Qualquer umas destas doenças é reconhecida como sendo uma doença do metabolismo e inflamação. Alguma coisa na nossa vida moderna está a perturbar os nossos sistemas internos cuja a evolução humana nos deixou. Anos de evolução humana estão agora a ser destruídos por um tipo de substância que se tem tornando cada vez mais prevalecente na nossa alimentação. A resposta está no açúcar ou nos açucares, e de uma forma geral o peso dos hidratos de carbono na nossa alimentação com o açúcar à cabeça.

Alimentação ocidental e as doenças ocidentais

Albert Scheitzer

O prémio Nobel Albert Schweitzer escreveu o seguinte:

“On my arrival in Gabon, in 1913, I was astonished to encounter no cases of cancer,” Schweitzer noted. “I can not, of course, say positively that there was no cancer at all, but, like other frontier doctors, I can only say that if any cases existed they must have been quite rare.”

De acordo com o relato deste médico em 1913 praticamente não havia cancro no Gabão. Seria pelo facto da população local ser vegetariana? Para quem conhecer África esta hipótese estará completamente posta de lado. Comiam mandioca? Alguns acharão que sim. Eu tenho dúvidas, porque a mandioca não é originária de África. O milho também não. A alimentação era baseada na carne, na proteína e gordura proveniente de diversos animais caçados. Nessa altura a população do Gabão ainda era fundamentalemente constituída por caçadores-recolectores ou estava muito próximo desta prática.

Já em 1930 o dr. Schweitzer encontrou o primeiro caso de cancro. E formalizou a seguinte conclusão:“My observations inclined me to attribute this to the fact that the natives were living more and more after the manner of the whites.”

Relatos semelhantes foram feitos sobre populações nativas de Esquimós. Sobre a alimentação destes, o naturalista Karen Dodd referiu ser feita à base de peixe, carne de foca (carne com muita gordura!),  caribu, morsa, ovos,  castor, e outros pequenos mamíferos. Menos de cinco por cento da sua alimentação provinha da fruta e vegetais.
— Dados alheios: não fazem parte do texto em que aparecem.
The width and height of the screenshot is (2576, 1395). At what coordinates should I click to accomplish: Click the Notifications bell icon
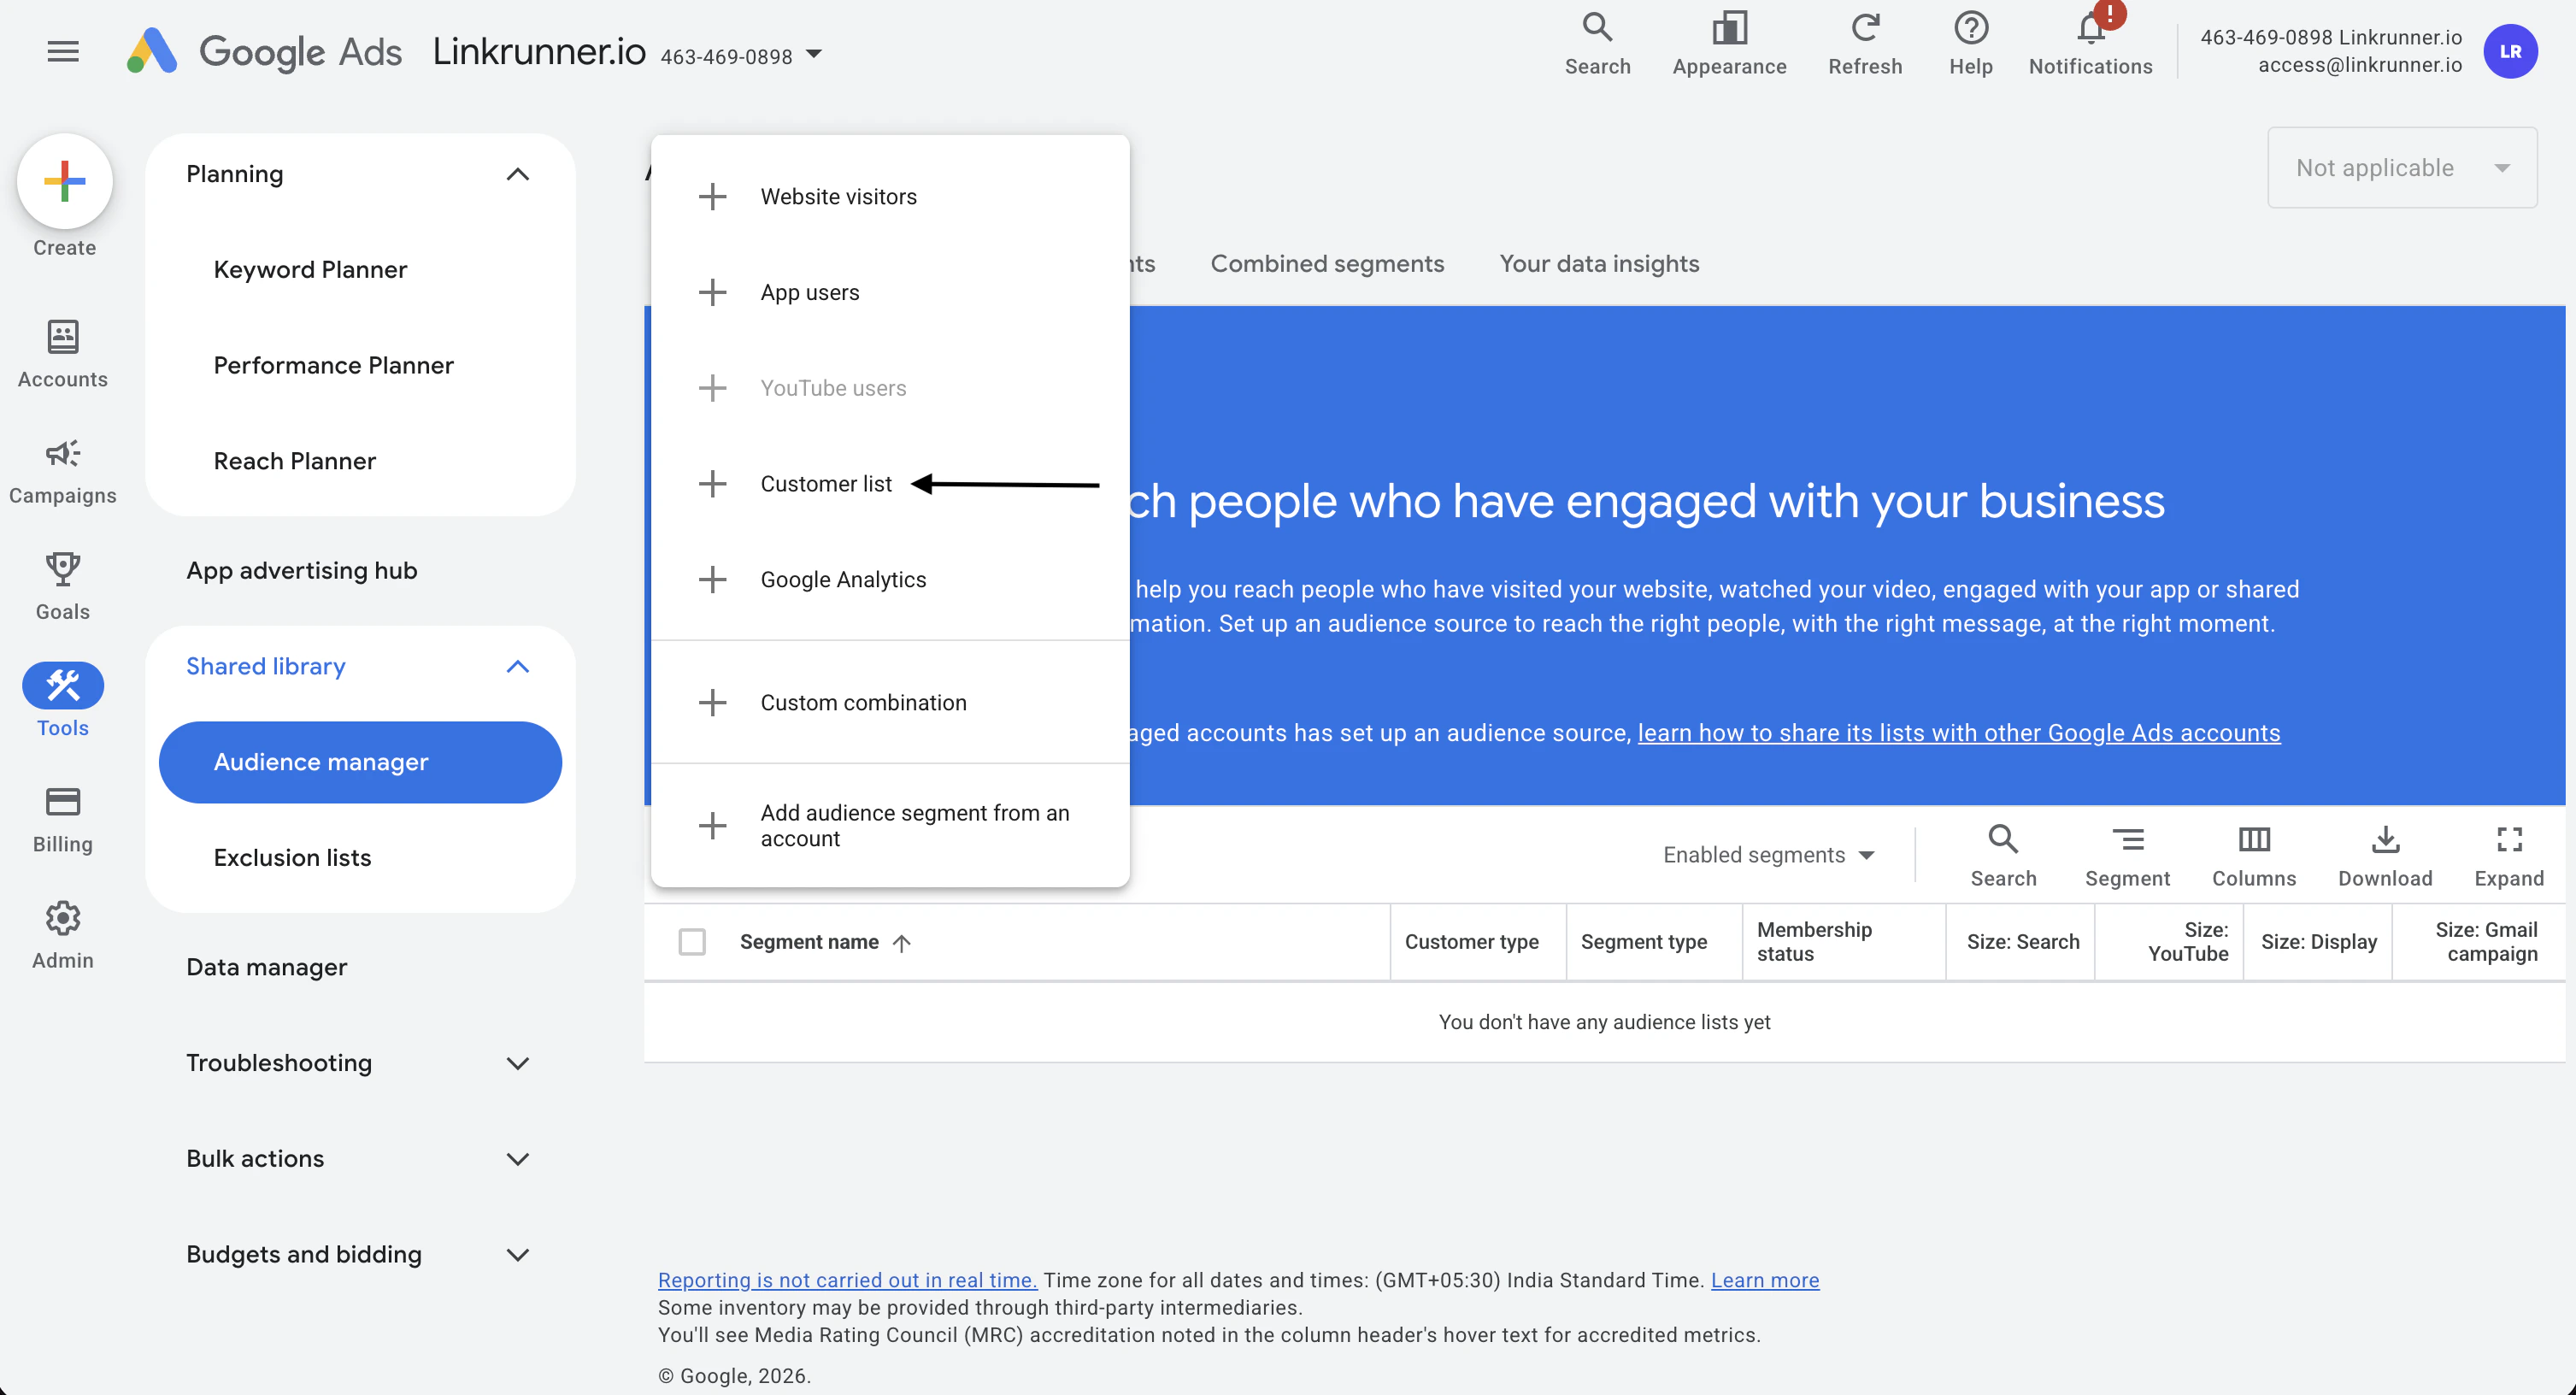(2090, 30)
Tomando como exemplo a população nativa de esquimós podemos questionar o seguinte: Bebem leite? Ou só bebem o leite materno enquanto na idade de amamentação? Comem pão ou outros derivados de cereais? Comem açucares? Comem toneladas de fruta? Comem legumes? Atenção que há diferenças entre legumes e vegetais.

Não estou questionar se bebiam refrigerantes, comiam pizza ou batatas fritas. Estou questionar o mais básico e o que nos é apresentado como essencial para a nossa alimentação, o pão, os cereais, o leite e seus derivados e os legumes.

É claro que muitos destes povos que acabaram por adoptar a alimentação ocidental, com açúcares, leite e seus derivados, farinhas e cereais, legumes, acabaram também por adoptar, infelizmente, as doenças ocidentais entre quais algumas poderemos listar: cancro, diabetes, demência, acne, artrite, reumatismo, aterosclerose, hipertensão, esclerose múltipla, Parkinson, Alzheimer, obesidade, doenças auto-imunes, doenças cardio-vasculares.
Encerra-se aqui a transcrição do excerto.